それくらい、岸本さんの本で紹介されている、ヨーロッパにおける水道をはじめとする、公共交通や電気や給食サービス、住宅などの生活インフラに、誰もがアクセスできるようにするための、市民運動をベースとした再公営化の動きは、これからの僕ら自身の生活の持続可能性を考える上で重要なことだと思うからだ。

民営の企業による運営から、「オー・ド・パリ」というパリ市による公営の運営機関に移ったパリの水道サービスは、その運営に市民も巻き込んでいる。

パリ市では、水道事業への市民ガバナンスを高めるために、多くの人々が「パリ水オブザバトリー」に自覚的に参画している。選挙も重要だが、選挙だけが民主主義ではないのだ。
水のように生きるために不可欠なものは、人々の共有財産として、できるだけ市民の力で管理しようという動きが始まっている。これこそが、新しい民主主義の形だ。資本の言いなりにならない、国家に任せっぱなしにしない、という市民の気概が垣間みえる。

サービス運営のガバナンスに市民そのものが関わることで直接民主主義を実現しているわけだ。

「オー・ド・パリ」にサービスの運営が移る前、パリの水道料金は高騰して、貧困層は水道の利用を差し控えなくてはならない事態に陥っていたという。

パリ市が主に運営してきた水道に、大きな変化が起きたのは、新自由主義の嵐が始まった1985年のことだった。のちに大統領となるジャック・シラクがパリ市長の時代に、市は、水道事業全体について、両者と25年間のコンセッション契約を結び、民営化したのだった。
(中略)
パリの水道料金は1985年の民営化以降、2009年までに265%も値上がりした。この間の物価上昇率は70.5%であった。それに比べてはるかに大きい上昇率だ。

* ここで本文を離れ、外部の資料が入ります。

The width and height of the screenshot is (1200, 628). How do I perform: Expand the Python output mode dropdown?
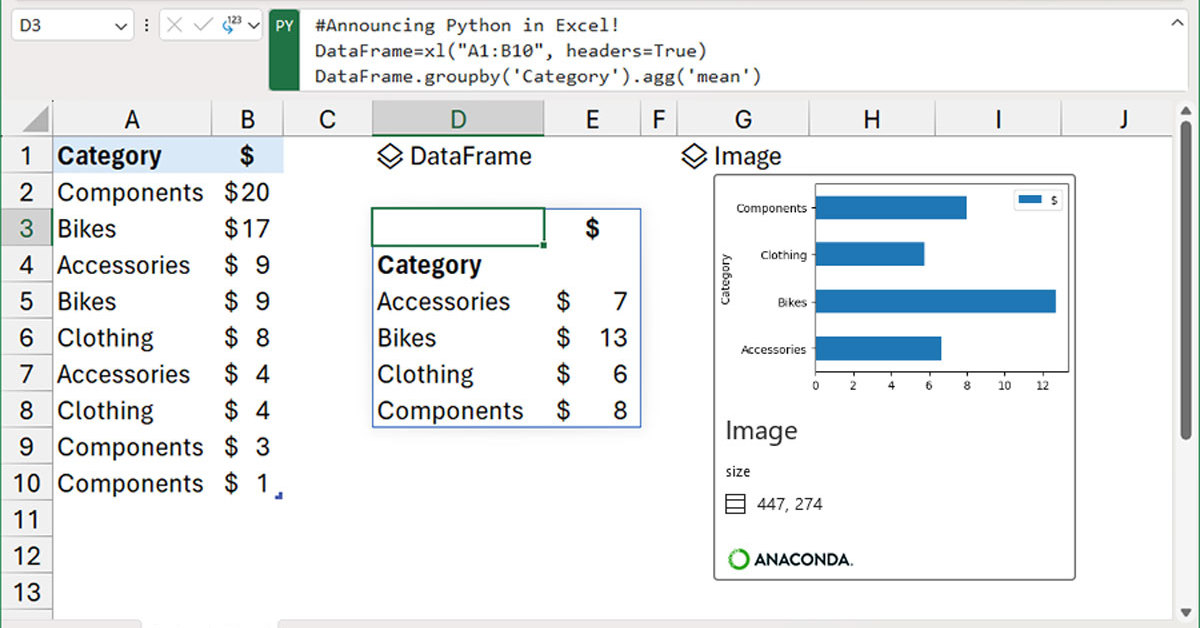(253, 25)
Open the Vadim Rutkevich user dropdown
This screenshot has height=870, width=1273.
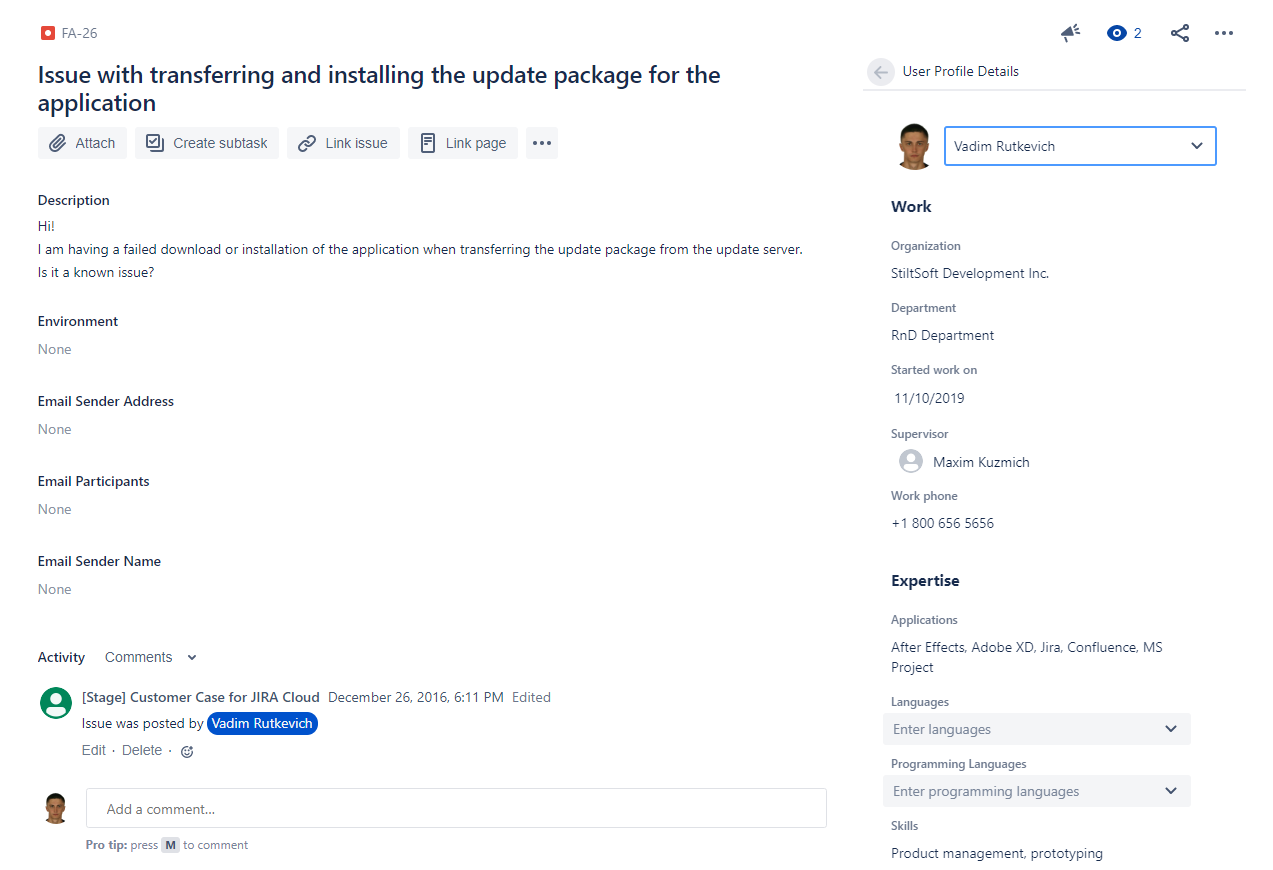click(1080, 146)
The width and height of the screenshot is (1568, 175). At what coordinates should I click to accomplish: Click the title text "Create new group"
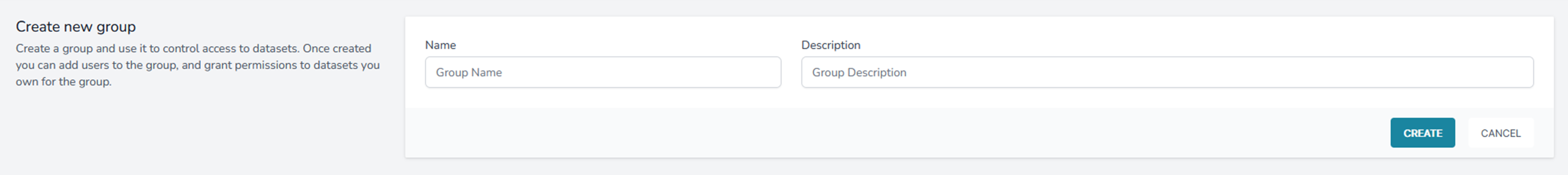pyautogui.click(x=75, y=27)
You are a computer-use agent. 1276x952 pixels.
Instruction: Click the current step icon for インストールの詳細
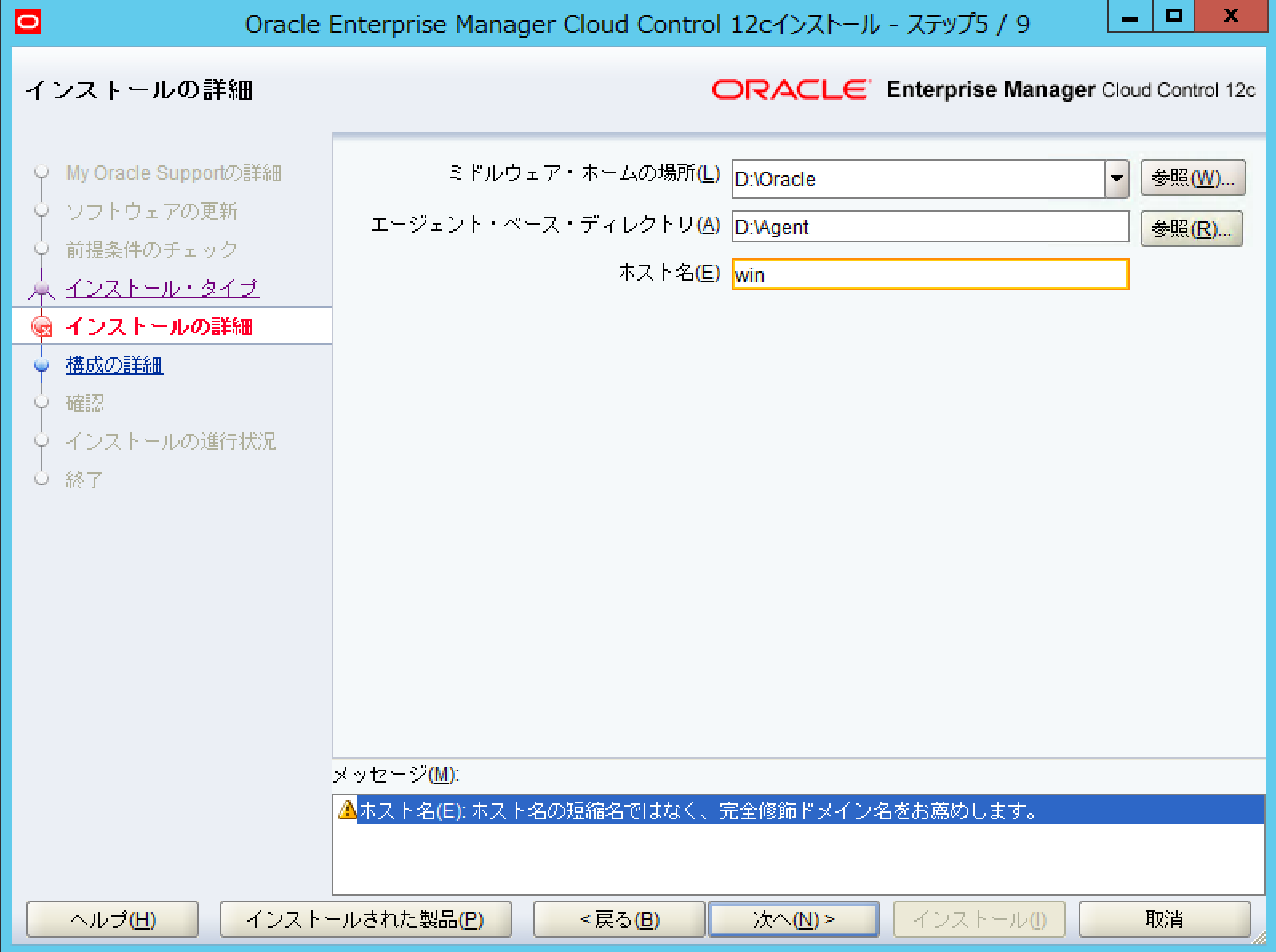coord(42,326)
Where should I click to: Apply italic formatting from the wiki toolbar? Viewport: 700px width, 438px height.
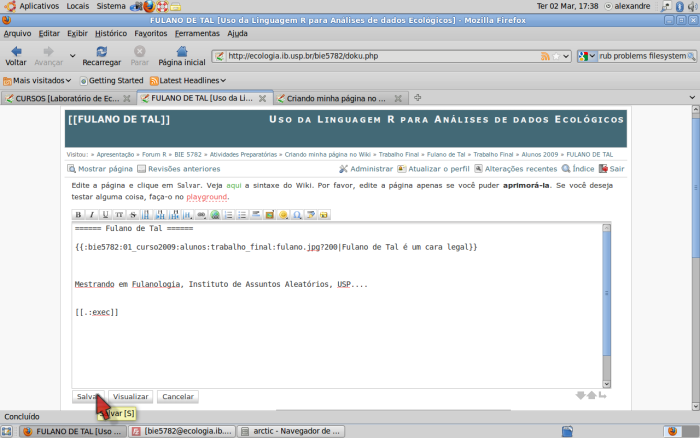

こうしたきわめて基本的な生活インフラの高騰は、現在のような経済格差が広がっている状況では問題になる。特に、このコロナ禍では、手を洗う水道が使えない貧困層がいるのだからなおさらだ。

とりわけ以下の記事のように、行きすぎた経済格差がのせいで内戦の危機すら危ぶまれているアメリカでは。

この記事のなかで、ダリオ氏はこう言っている。

「わたしたちはある種の内戦を目の当たりにしている。人々がある場所から別の場所へと移っているのは、税金のためでもあるが、他の理由のためでもある」とダリオ氏は言う。
「最悪の可能性は、どちらかが『これはもう自分たちの国じゃない。自分たちの仲間じゃない』と言い出すことだ」

こんな内戦になることを避けるためにも、僕らは格差の問題に対処する策を打たなくてはならない。

そうした問題に対して、ひとりひとりではなく、みんなで対処する方法が、民主主義だと思っている。

さて、イベントでどんな話が聞けるか、いまから楽しみだ。